There have been multiple accounts created with the sole purpose of posting advertisement posts or replies containing unsolicited advertising.

Accounts which solely post advertisements, or persistently post them may be terminated.

Delta CEO says CrowdStrike-Microsoft outage cost the airline $500 million

  • Delta Air Lines CEO Ed Bastian said the massive IT outage earlier this month that stranded thousands of customers will cost it $500 million.
  • The airline canceled more than 4,000 flights in the wake of the outage, which was caused by a botched CrowdStrike software update and took thousands of Microsoft systems around the world offline.
  • Bastian, speaking from Paris, told CNBC’s “Squawk Box” on Wednesday that the carrier would seek damages from the disruptions, adding, “We have no choice.”
hydrashok ,

Pretty sure their software’s legal agreement, and the corresponding enterprise legal agreement, already cover this.

The update was the first domino, but the real issue was the disarray of Delta’s IT Operations and their inability to adequately recover in a timely fashion. Sounds like a customer skimping on their lifecycle and capacity planning so that Ed can get just a bit bigger bonus for meeting his budget numbers.

Brkdncr ,

Negligence can make contracts a little less permanent.

modeler ,

Couldn’t agree more.

And now that this occurred, and cost $500m, perhaps finally some enterprise companies may actually resource IT departments better and allow them to do their work. But who am I kidding, that’s never going to happen if it hits bonuses and dividends :(

Semi_Hemi_Demigod ,
@Semi_Hemi_Demigod@lemmy.world avatar

I wasn’t affected by this at all and only followed it on the news and through memes, but I thought this was something that needed hands-on-keyboard to fix, which I could see not being the fault of IT because they stopped planning for issues that couldn’t be handled remotely.

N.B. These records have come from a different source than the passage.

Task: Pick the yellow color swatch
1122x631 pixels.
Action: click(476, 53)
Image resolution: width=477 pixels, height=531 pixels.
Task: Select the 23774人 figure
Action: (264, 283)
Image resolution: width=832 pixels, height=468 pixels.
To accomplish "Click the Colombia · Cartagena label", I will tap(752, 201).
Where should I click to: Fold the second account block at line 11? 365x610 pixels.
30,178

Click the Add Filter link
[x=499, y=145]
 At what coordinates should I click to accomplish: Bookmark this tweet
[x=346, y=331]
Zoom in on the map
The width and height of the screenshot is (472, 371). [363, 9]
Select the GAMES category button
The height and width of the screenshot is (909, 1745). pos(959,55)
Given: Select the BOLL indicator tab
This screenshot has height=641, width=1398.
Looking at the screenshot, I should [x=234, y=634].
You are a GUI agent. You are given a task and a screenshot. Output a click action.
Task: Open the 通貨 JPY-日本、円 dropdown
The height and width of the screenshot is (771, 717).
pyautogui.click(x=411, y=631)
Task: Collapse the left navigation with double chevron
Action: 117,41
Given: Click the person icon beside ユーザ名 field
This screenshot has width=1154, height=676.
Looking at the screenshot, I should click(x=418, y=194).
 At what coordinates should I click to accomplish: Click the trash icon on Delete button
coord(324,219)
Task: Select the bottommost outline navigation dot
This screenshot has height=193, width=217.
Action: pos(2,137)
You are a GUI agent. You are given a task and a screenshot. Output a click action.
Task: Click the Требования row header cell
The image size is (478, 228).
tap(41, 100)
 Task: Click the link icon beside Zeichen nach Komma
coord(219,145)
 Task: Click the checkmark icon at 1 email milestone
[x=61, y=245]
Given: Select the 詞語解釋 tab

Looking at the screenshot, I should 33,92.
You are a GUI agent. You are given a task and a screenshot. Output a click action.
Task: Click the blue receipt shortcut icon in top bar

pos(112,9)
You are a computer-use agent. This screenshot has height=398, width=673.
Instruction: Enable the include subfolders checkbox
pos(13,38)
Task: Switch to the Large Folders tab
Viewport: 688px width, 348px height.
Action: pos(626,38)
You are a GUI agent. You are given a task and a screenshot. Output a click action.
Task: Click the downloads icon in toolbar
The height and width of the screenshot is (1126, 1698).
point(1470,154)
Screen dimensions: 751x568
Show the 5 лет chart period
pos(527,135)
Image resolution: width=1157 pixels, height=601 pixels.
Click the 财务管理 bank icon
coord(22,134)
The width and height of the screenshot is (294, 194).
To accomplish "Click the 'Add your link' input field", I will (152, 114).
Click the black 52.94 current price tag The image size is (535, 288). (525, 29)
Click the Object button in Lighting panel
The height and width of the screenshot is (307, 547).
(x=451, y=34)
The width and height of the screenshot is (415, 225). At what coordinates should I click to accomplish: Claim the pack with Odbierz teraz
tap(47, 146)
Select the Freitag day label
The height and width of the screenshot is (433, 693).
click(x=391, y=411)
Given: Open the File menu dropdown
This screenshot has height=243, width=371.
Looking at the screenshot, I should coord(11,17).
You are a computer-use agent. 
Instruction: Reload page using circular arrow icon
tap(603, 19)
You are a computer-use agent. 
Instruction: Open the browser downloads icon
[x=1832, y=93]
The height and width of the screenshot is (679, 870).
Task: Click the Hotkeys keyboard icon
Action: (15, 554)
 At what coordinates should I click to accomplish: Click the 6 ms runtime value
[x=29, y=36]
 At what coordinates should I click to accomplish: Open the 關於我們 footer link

Was there some kind of automated way to fix all the machines remotely? Is there a way Delta could have gotten things working faster? I’m genuinely curious because this is one of those Windows things that I’m too Macintosh to understand.

Shadow ,
@Shadow@lemmy.ca avatar

All the servers and infrastructure should have “lights out management”. I can turn on a server, reconfigure the bios and install windows from scratch on the other side of the world.

Potentially all the workstations / end point devices would need to be repaired though.

The initial day or two I’ll happily blame on crowdstrike. After that, it’s on their IT department for not having good DR plans.

curbstickle ,

Hell I just did that with what’s effectively a black box this morning - if it’s critical, it gets done the right way or it don’t bother doing it at all.

PriorityMotif ,
@PriorityMotif@lemmy.world avatar
riskable ,
@riskable@programming.dev avatar

Yeah… Maybe don’t put all your IT eggs in one basket next time.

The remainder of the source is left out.